Es verano. Son los últimos días de unas vacaciones totalmente improvisadas, cortas, desganadas y distintas. Vacaciones extrañas, sobre todo por el momento personal que estamos viviendo. Estos días se han convertido en días de actividad frenética, mezcla de situaciones, de vivencias, visitas a los amigos, comidas largas, sobremesas apetitosas por la compañía y la conversación, noches frescas de gin-tonic y añoranza.
Estos dias, de amigos reencontrados, de alegrías y de grandes tristezas, tienen momentos especiales, muy especiales. Estos momentos, que sólo me los dedico a mí, la persona que más quiero (que le vamos a hacer, soy mi más ferviente admiradora y la persona a la que más amo), son los de las horas muertas, las de las siestas. Cada uno recogido en su casa, en sus habitaciones, a la sombra de un sol de justicia, dedicándose cada uno a lo que más le apetece.
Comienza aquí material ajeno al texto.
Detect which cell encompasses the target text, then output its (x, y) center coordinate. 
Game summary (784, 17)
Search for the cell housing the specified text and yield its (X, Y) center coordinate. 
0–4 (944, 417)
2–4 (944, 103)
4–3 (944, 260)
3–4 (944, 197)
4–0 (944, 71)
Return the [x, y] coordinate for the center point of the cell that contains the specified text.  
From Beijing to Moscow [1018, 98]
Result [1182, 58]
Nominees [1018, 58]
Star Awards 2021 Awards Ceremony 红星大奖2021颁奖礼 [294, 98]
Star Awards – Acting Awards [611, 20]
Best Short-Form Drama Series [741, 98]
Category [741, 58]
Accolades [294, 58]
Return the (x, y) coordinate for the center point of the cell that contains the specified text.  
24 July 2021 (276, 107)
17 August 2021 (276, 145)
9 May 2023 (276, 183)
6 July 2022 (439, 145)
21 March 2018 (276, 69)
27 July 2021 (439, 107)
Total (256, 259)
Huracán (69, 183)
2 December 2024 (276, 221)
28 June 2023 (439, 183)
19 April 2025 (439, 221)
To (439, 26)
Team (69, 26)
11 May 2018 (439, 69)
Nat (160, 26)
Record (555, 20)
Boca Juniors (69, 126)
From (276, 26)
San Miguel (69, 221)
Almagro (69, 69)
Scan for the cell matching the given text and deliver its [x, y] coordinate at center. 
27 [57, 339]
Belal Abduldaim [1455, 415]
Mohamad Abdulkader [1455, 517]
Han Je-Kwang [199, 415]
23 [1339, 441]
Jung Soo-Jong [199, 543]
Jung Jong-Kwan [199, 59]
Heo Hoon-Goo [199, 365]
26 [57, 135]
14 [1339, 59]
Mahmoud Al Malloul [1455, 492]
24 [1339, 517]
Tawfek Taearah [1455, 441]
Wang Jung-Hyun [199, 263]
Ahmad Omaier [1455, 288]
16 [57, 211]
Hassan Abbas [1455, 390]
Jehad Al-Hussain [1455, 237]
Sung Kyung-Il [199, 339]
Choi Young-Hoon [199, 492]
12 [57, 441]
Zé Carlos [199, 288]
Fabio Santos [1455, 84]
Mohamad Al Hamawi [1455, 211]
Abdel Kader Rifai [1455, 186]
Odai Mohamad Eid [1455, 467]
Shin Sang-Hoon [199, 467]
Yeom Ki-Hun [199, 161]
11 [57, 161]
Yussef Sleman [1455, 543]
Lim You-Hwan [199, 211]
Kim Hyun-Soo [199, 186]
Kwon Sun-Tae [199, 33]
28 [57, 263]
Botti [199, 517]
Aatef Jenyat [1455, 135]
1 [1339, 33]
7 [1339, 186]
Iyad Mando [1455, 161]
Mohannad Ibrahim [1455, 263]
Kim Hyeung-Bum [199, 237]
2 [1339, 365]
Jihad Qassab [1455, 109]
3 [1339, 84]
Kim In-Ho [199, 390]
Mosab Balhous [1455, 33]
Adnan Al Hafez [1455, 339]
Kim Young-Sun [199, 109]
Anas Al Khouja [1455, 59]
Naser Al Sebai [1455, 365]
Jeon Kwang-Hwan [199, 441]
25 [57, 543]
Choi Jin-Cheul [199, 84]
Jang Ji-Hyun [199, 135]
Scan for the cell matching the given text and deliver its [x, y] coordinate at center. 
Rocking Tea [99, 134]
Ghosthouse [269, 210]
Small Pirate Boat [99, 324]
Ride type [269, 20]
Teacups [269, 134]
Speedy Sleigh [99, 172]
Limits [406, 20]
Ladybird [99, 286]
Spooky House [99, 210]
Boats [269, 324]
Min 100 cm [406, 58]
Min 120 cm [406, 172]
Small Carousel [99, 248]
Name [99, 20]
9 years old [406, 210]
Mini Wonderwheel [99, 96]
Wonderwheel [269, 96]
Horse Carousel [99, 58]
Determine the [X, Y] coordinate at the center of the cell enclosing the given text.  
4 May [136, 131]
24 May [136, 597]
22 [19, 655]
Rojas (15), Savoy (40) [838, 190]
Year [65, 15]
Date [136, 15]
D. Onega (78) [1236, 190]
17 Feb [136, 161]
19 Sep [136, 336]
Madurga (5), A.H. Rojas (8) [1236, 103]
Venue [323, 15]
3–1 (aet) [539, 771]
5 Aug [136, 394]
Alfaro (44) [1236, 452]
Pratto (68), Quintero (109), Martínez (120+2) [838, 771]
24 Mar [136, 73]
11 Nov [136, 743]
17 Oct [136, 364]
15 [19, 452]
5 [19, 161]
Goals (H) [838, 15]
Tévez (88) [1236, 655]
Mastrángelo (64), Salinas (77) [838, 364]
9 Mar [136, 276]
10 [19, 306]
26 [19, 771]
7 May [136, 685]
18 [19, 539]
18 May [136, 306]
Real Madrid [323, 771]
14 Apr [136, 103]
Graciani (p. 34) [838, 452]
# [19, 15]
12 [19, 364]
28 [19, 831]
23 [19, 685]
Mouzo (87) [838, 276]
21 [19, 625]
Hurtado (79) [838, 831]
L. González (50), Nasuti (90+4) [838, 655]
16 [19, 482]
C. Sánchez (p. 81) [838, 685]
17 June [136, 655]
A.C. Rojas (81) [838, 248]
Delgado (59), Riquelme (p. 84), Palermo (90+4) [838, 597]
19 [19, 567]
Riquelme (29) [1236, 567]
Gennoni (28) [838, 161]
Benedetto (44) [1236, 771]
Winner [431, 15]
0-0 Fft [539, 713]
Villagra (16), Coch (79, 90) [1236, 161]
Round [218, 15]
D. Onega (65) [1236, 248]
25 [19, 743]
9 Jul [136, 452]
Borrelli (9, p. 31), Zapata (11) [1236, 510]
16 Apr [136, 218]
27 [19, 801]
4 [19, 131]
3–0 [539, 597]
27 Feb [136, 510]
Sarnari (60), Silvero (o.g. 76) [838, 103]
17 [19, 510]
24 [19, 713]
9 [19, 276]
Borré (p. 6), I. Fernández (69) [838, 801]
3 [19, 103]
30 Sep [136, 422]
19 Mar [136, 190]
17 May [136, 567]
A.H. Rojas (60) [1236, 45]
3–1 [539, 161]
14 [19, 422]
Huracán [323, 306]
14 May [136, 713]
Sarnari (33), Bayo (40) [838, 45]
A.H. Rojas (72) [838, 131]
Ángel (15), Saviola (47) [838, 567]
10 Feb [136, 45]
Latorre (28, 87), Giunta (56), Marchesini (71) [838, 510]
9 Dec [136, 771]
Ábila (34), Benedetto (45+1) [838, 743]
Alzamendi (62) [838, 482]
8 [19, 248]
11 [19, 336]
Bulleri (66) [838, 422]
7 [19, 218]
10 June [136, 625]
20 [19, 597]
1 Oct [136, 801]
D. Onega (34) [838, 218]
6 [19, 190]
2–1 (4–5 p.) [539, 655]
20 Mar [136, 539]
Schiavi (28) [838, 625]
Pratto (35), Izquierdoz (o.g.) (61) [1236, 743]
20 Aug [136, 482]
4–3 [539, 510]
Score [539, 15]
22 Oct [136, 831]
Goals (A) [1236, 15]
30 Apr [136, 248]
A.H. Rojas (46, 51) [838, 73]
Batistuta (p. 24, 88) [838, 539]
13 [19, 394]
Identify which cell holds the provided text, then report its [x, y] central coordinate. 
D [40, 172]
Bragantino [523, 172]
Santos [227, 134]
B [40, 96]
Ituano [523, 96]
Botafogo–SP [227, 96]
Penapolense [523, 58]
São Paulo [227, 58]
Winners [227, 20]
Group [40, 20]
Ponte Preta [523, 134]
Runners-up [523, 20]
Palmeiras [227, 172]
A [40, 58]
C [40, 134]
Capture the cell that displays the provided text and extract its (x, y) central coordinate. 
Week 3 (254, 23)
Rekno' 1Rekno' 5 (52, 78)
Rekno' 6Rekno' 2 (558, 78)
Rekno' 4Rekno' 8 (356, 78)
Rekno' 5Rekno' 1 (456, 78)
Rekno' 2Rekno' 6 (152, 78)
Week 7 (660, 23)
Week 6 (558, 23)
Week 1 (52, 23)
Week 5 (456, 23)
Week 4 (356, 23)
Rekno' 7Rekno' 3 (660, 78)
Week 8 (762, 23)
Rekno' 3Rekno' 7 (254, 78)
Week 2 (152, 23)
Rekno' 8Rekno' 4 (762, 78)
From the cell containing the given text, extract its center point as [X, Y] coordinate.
Unos a quererse y ofrecerse las mil caricias que el día les niega, otros a descansar, y otros, los menos, a intentar encontrar un sentido a la vida que llevamos y buscar un futuro más allá del 30 de agosto.
Esta hora baja es de la que más me gusta, la que da un tiempo y un respiro antes de seguir caminando. Un hora para no dormir nunca, una hora para, en el mejor de los casos, morirse de amor.